Skip to content

BLEU [NLP]

Description

Bilingual Evaluation Understudy (BLEU) is an automated metric that evaluates the quality of machine-translated text by measuring its similarity to one or more high-quality human reference translations. It works by comparing sequences of words (n-grams) in the machine output against the reference texts, producing a score between 0 and 1, where higher values indicate a closer match.

Info

BLEU is widely used due to its low cost and correlation with human judgment, though it does not consider grammatical correctness or semantics.

Strengths:

  • Widely adopted: It is a standard and popular metric in the field of machine translation.
  • Automated and inexpensive: It provides a fast, automated way to evaluate translation quality without human review for every sentence.
  • High correlation: It correlates well with human judgment of quality on average, especially over a large number of sentences.

Limitations:

  • Ignores semantics: BLEU does not consider the meaning of the text, focusing only on word overlap. A translation could have a high score but be semantically incorrect.
  • Grammatical errors: It does not explicitly penalize grammatical errors.
  • Tokenization dependency: Early versions relied on specific tokenization methods, which could make it hard to compare models that used different tokenizers. Modern implementations often handle this better.

Workflow

  • N-gram comparison: The algorithm compares consecutive phrases, or n-grams, of the machine translation against the human references.
  • Precision: It calculates the precision of these matches, which is the percentage of n-grams in the machine's output that are also found in the reference translations.
  • Corpus-level calculation: BLEU averages the n-gram matches over an entire corpus of sentences to get a more stable score than evaluating individual sentences.
  • Brevity penalty: A penalty is applied to machine translations that are too short compared to the reference translations, ensuring that a high score isn't achieved by being overly brief.
  • Score range: The final score is a number between 0 and 1 (or 0% and 100%).

Example

from nltk.translate.bleu_score import sentence_bleu

candidate_translation = "the cat sat on the mat"
reference_translations = [
    "a cat is on the mat",
    "the cat is on the mat"
]

# Convert strings to lists of words
candidate = candidate_translation.split()
references = [ref.split() for ref in reference_translations]

score = sentence_bleu(references, candidate)
print(f"BLEU score with multiple references: {score:.3f}")

_RECORDS SHOWN_:

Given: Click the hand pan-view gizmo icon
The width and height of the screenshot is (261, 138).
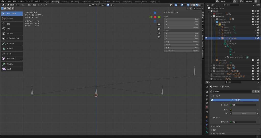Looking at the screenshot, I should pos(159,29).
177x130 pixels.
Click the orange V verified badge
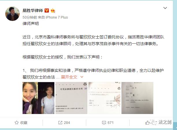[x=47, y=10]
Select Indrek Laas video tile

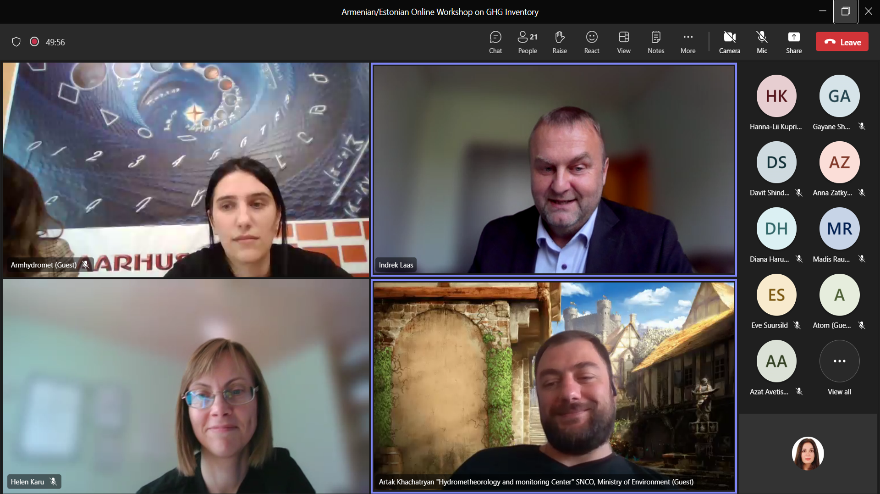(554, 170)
* * *
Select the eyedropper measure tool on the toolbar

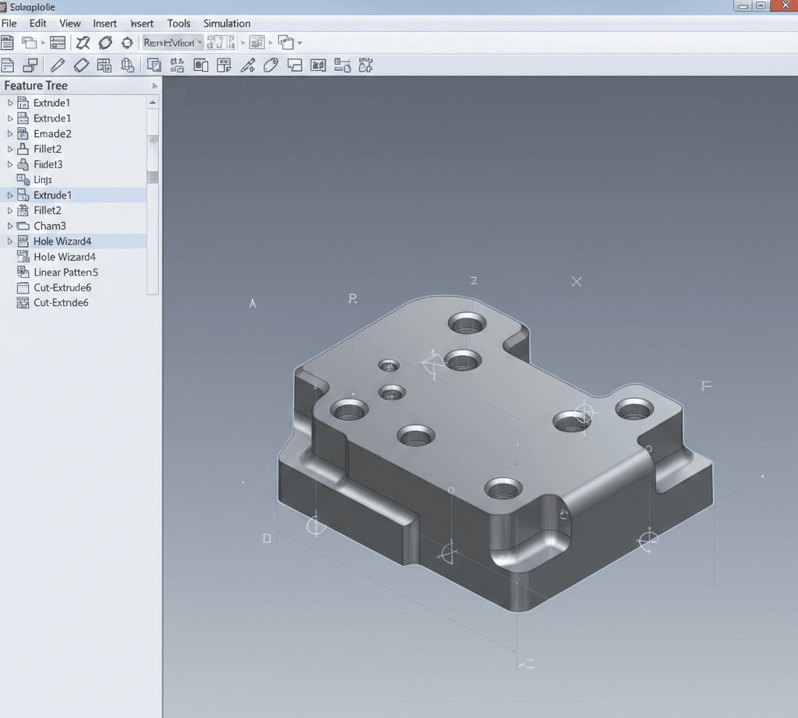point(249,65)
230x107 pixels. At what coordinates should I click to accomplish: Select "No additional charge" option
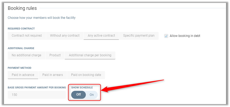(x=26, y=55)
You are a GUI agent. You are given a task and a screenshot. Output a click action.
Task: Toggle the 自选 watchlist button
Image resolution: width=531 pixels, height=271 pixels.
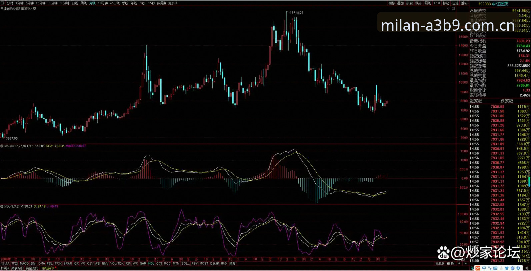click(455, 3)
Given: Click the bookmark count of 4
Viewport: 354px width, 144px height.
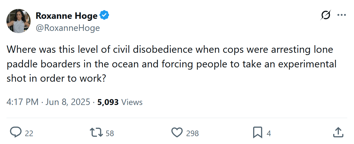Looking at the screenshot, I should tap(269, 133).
---
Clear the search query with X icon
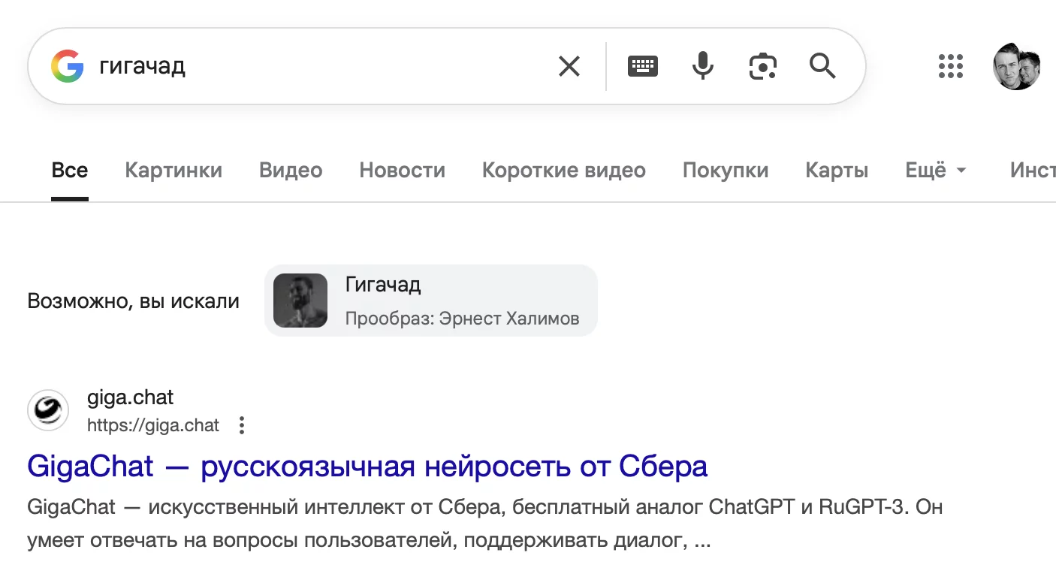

_JOBS_:
1. Transcribe the part of the BLEU text starting with "Bilingual Evaluation Understudy" and going on through "a closer match.".
2. Restate word for word the rows starting with the line with "Given: Click the bookmark count of 4" and going on through the line with "Looking at the screenshot, I should tap(269, 133).", leaving the pictures out of your answer.

_ANSWERS BY TASK_:
1.
Bilingual Evaluation Understudy (BLEU) is an automated metric that evaluates the quality of machine-translated text by measuring its similarity to one or more high-quality human reference translations. It works by comparing sequences of words (n-grams) in the machine output against the reference texts, producing a score between 0 and 1, where higher values indicate a closer match.

2.
Given: Click the bookmark count of 4
Viewport: 354px width, 144px height.
Looking at the screenshot, I should tap(269, 133).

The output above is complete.